■ Directions for this task
Make an exact copy, from the records below, of the lines from the line containing "You are a computer-use" to the line containing "Task: Click Learn more on Business plan trial", both lines included, excluding pictures.

══════

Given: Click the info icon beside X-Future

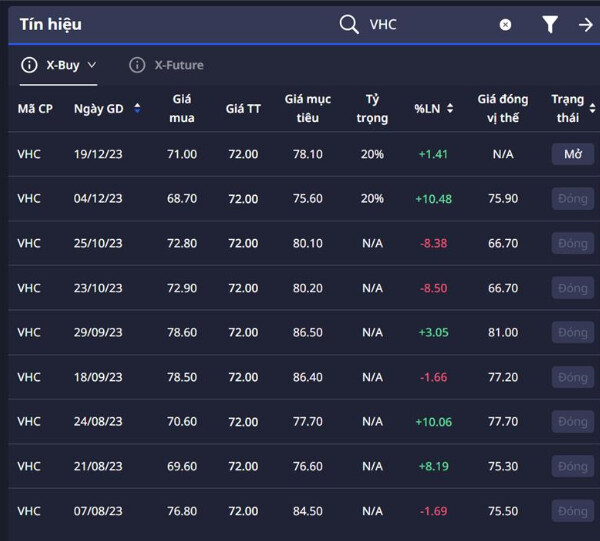Looking at the screenshot, I should 137,65.
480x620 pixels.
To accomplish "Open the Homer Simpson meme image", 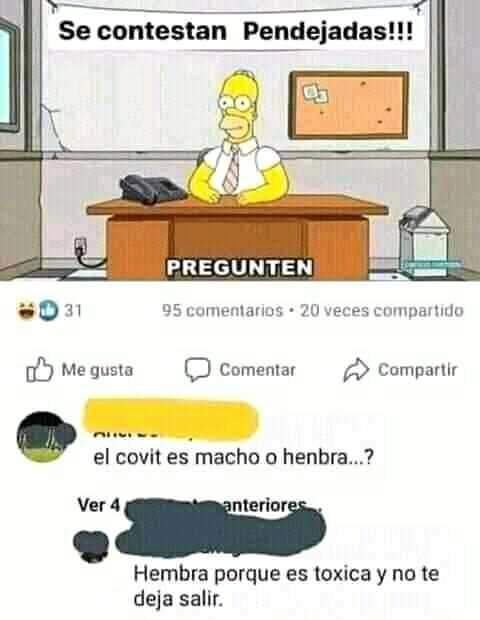I will [x=240, y=140].
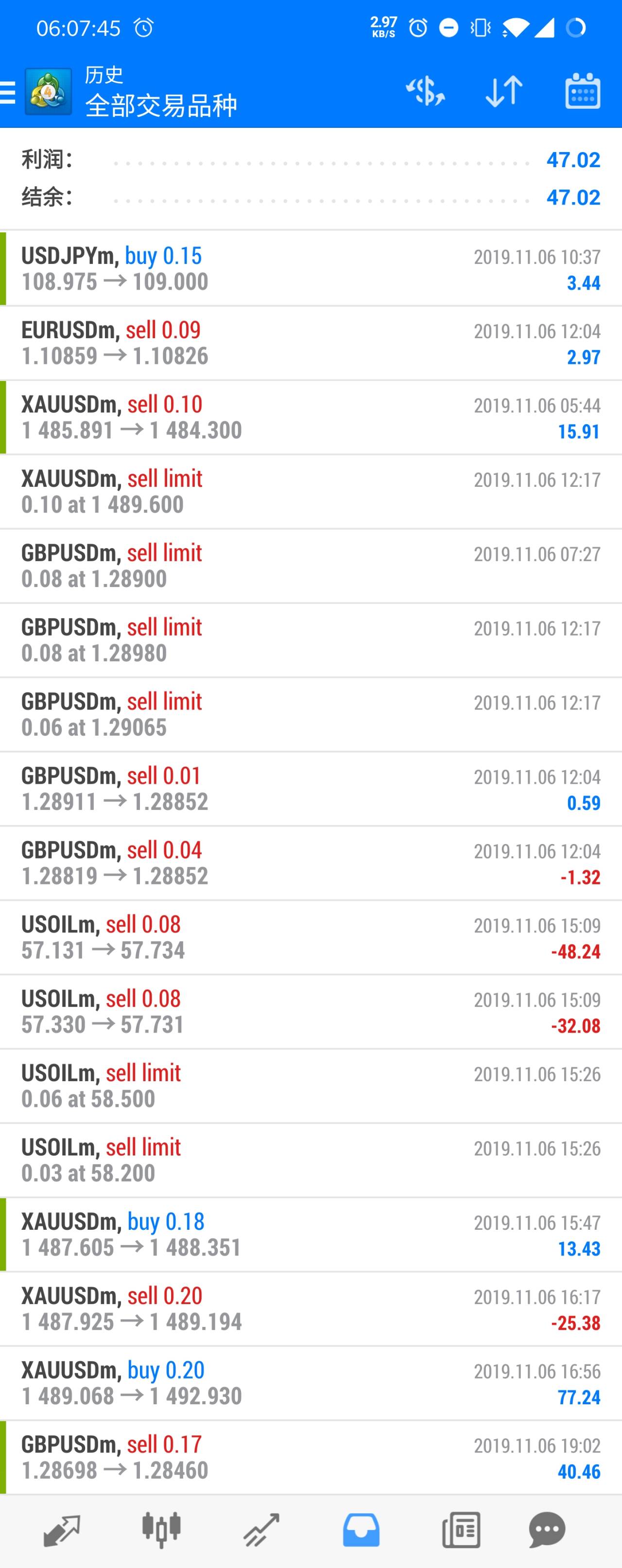Image resolution: width=622 pixels, height=1568 pixels.
Task: Expand the XAUUSDm buy 0.20 trade
Action: (311, 1383)
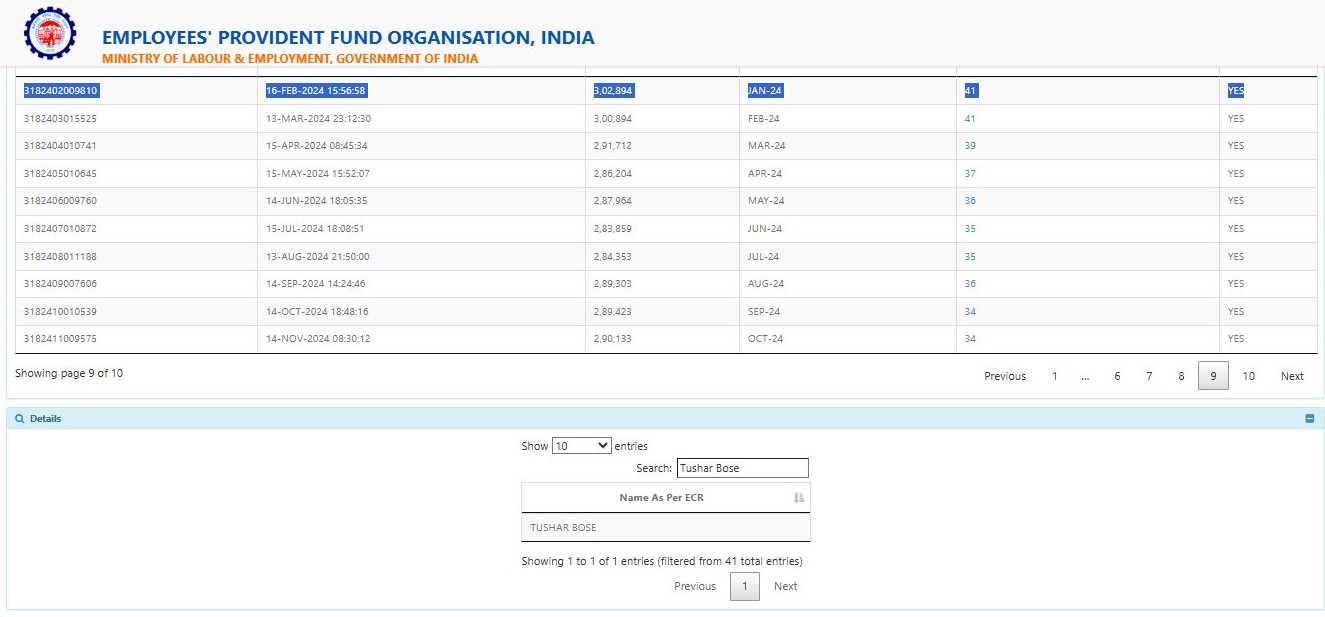Click Previous in the ECR table pagination
Screen dimensions: 1325x617
point(1004,376)
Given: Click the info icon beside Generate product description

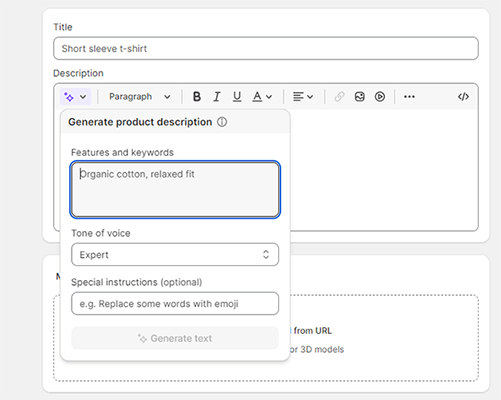Looking at the screenshot, I should point(222,122).
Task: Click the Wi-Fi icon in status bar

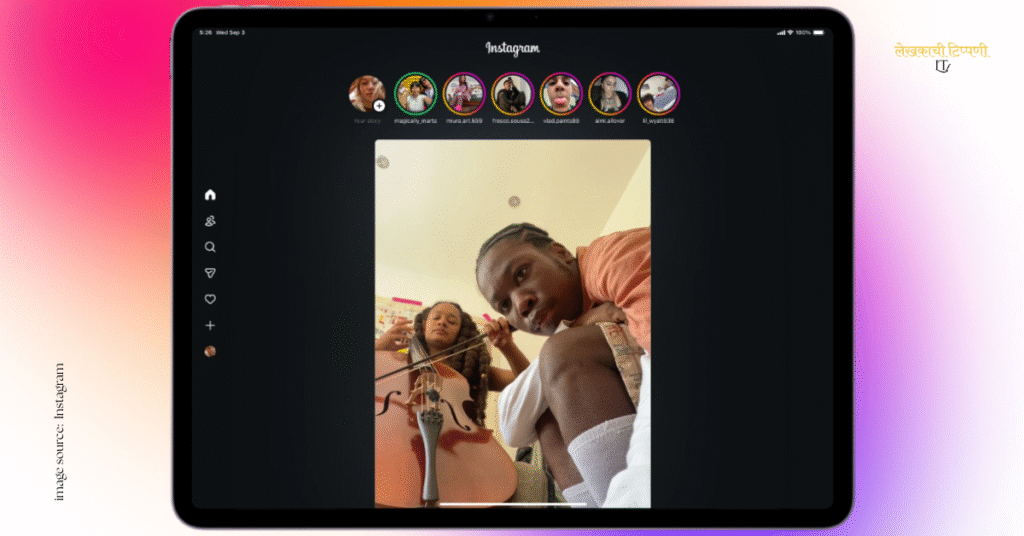Action: (790, 32)
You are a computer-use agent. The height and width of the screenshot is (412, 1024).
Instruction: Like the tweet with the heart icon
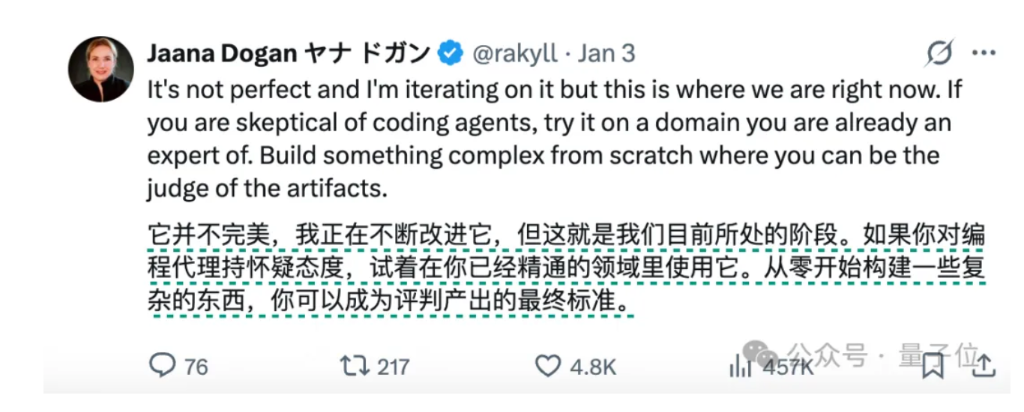click(548, 366)
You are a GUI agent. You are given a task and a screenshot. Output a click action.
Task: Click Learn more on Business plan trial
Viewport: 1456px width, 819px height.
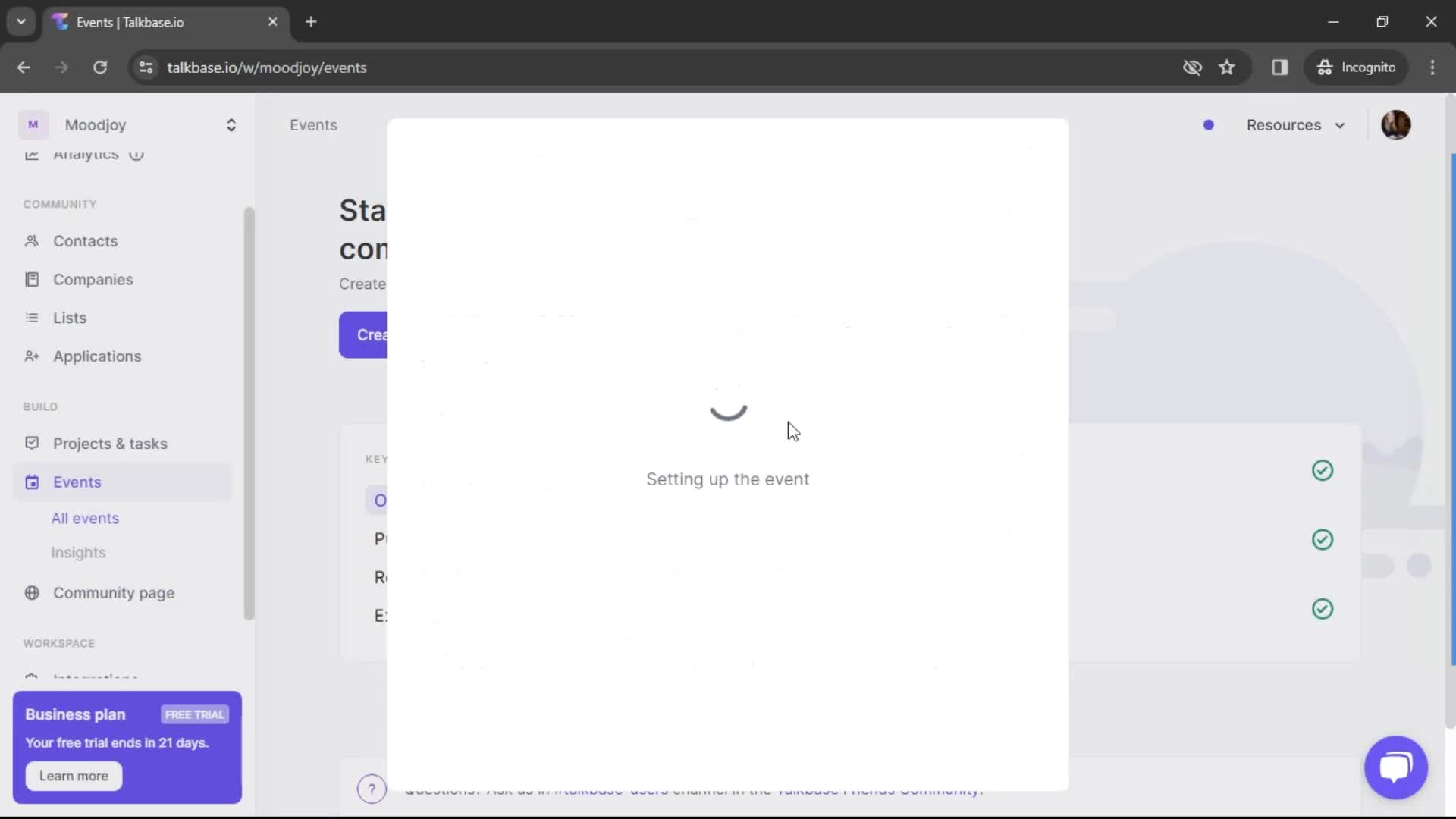tap(73, 775)
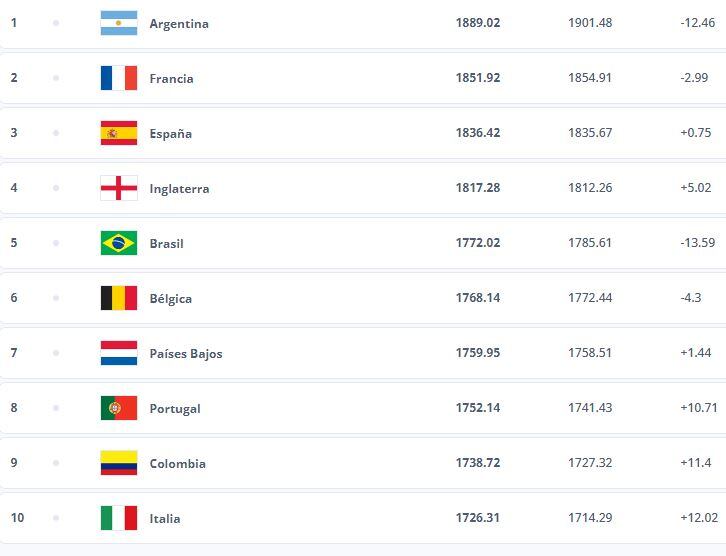Viewport: 726px width, 556px height.
Task: Click the Brasil flag icon
Action: [119, 243]
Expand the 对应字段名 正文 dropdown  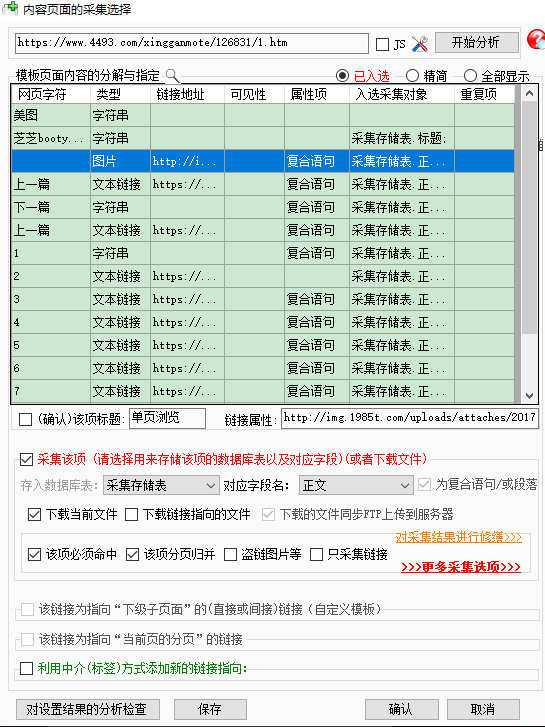coord(356,485)
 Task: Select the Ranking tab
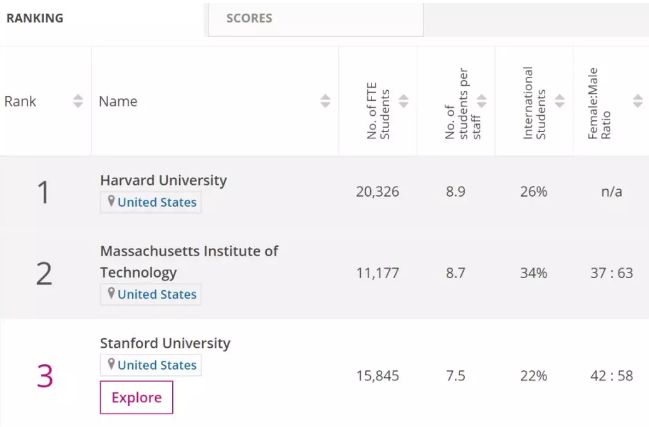pyautogui.click(x=35, y=18)
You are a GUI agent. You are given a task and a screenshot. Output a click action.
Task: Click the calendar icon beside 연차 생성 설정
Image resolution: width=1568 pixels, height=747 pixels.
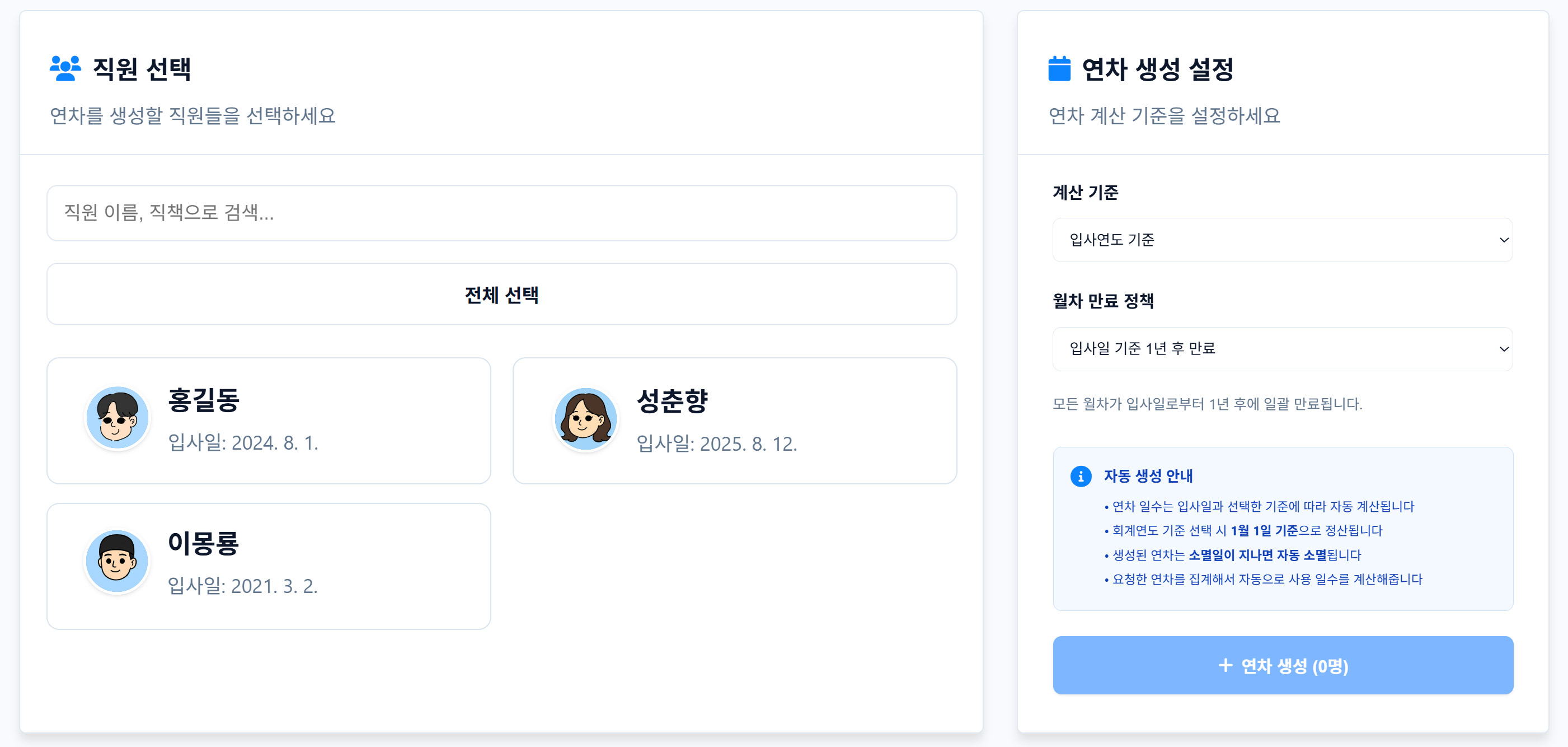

══════

■ Answer section
You are a computer-use agent. The height and width of the screenshot is (412, 1024).
Instruction: Like the tweet with the heart icon
click(548, 366)
You are a GUI agent. You are given a task and a screenshot. Output a click action.
Task: Click Learn more on Business plan trial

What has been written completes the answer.